Information supplied:
——
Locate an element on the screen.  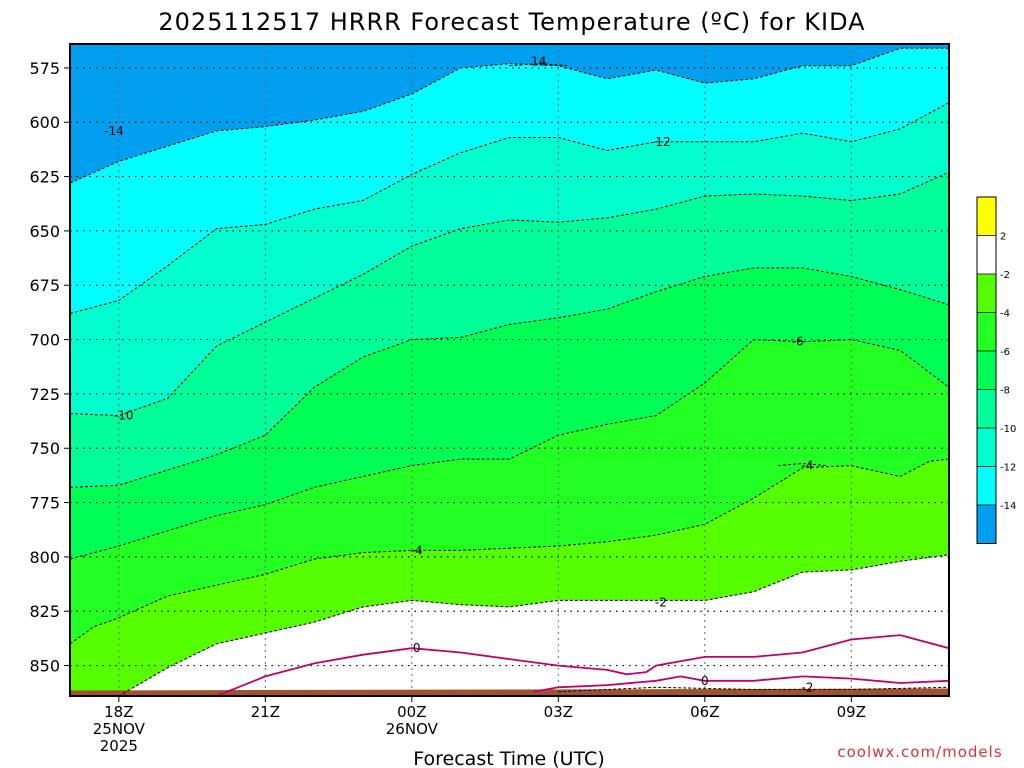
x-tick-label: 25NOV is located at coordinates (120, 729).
——
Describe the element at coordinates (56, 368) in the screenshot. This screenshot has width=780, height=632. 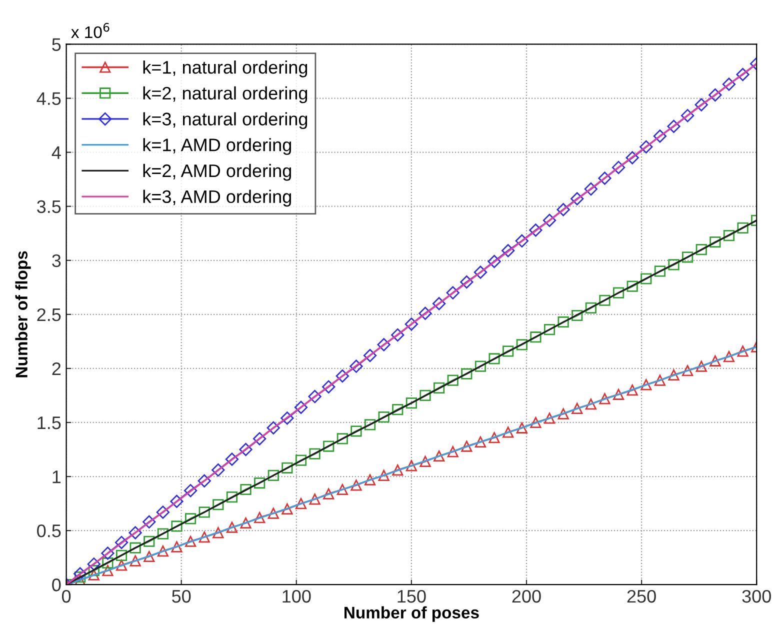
——
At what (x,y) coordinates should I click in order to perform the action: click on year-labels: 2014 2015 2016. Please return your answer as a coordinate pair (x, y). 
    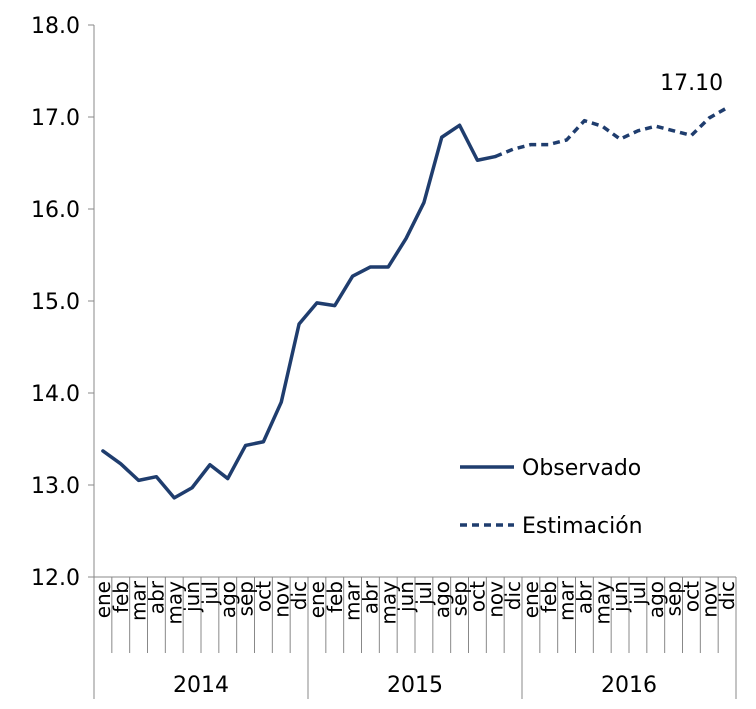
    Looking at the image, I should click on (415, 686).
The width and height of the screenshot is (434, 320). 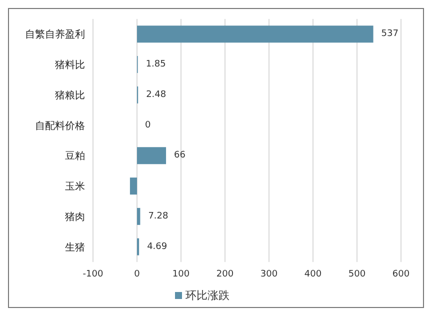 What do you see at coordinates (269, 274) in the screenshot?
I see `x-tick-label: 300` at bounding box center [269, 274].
——
Instruction: Please turn everything from the line containing "At what (x,y)" down to the line containing "Looking at the" into a Markdown table with the columns Row and Line, numbering each row. Omit blank lines, and leave the pictures out.

Task answer:
| Row | Line |
|---|---|
| 1 | At what (x,y) coordinates should I click in order to perform the action: click on year-labels: 2014 2015 2016. Please return your answer as a coordinate pair (x, y).  |
| 2 |     Looking at the image, I should click on (415, 686). |